Furthermore, we would like to highlight that while regularization in diffusion modeling is a broad research area, several works in the past have primarily focused on settings limited to only fine-tuning domain [1] and exclusively for inverse problems only [2,3]. We aim to emphasize the practicality of our approach in the context of large pre-training setups which differs from prior work.

[1] Tang, Wenpin. "Fine-tuning of diffusion models via stochastic control: entropy regularization and beyond." arXiv preprint arXiv:2403.06279 (2024).

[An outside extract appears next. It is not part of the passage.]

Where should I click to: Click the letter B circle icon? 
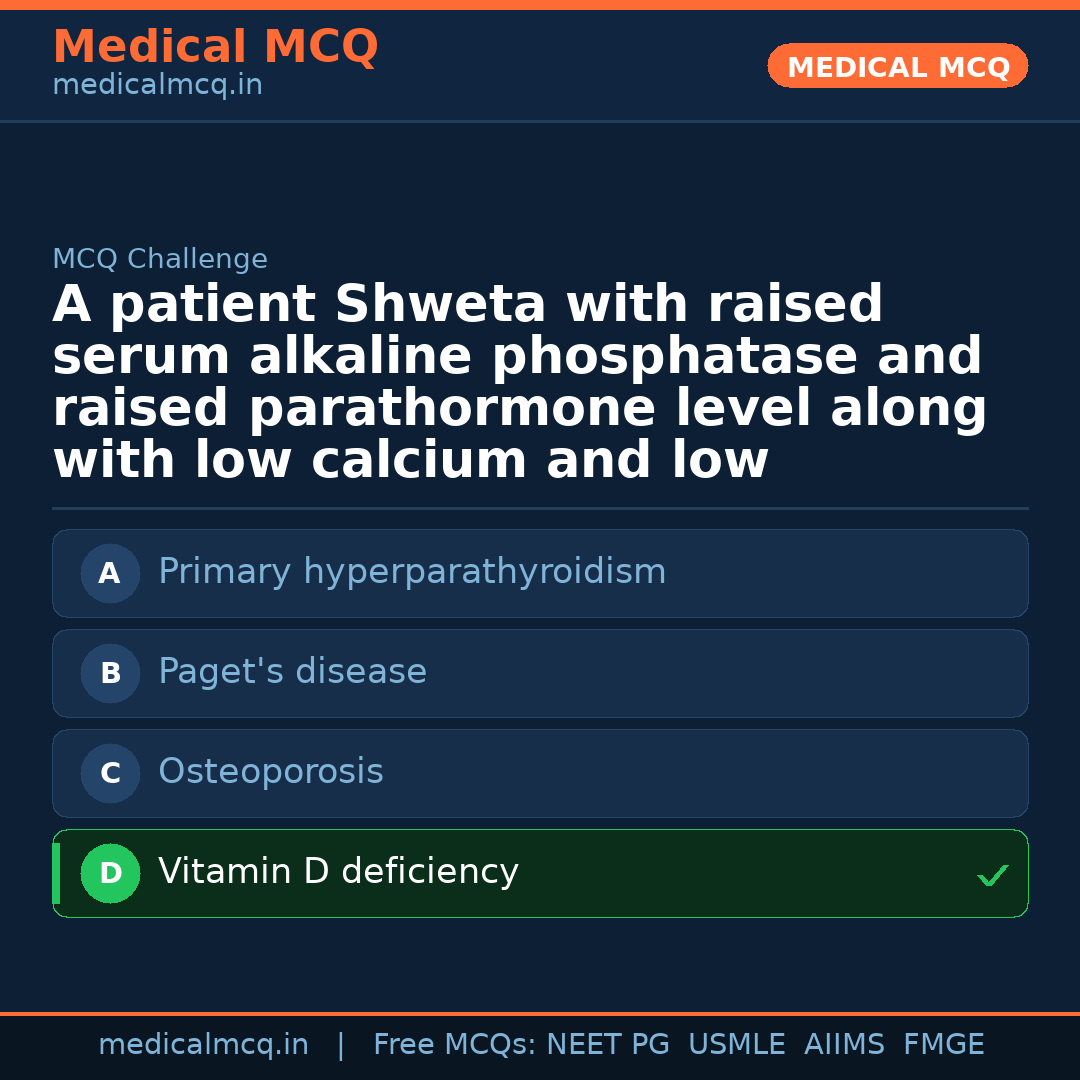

[2] Chung, Hyungjin, Byeongsu Sim, Dohoon Ryu, and Jong Chul Ye. "Improving diffusion models for inverse problems using manifold constraints." Advances in Neural Information Processing Systems 35 (2022): 25683-25696.

[3] Mardani, Morteza, Jiaming Song, Jan Kautz, and Arash Vahdat. "A variational perspective on solving inverse problems with diffusion models." arXiv preprint arXiv:2305.04391 (2023).

最终决定

In this work, authors present an interesting finding that slightly corrupting the training data used to train diffusion models can actually lead to better performance - they demonstrated it on models trained using ImageNet and CC-3M and also proposed a new algorithm which can be integrated in any standard diffusion model training paradigm. Reviewers acknowledged the fact that the paper is well-written, experiments are robust and show the efficacy of the proposed algorithm. Compute budgets permitting, I found the work to be rigorous and liked the emphasis on an under-explored aspect within the whole diffusion model training literature and can be beneficial for the field to further explore.

I recommend acceptance - as a suggestion, I'd like to see how this technique can be integrated into large-scale diffusion model training where it can be expensive to tune the noise scale.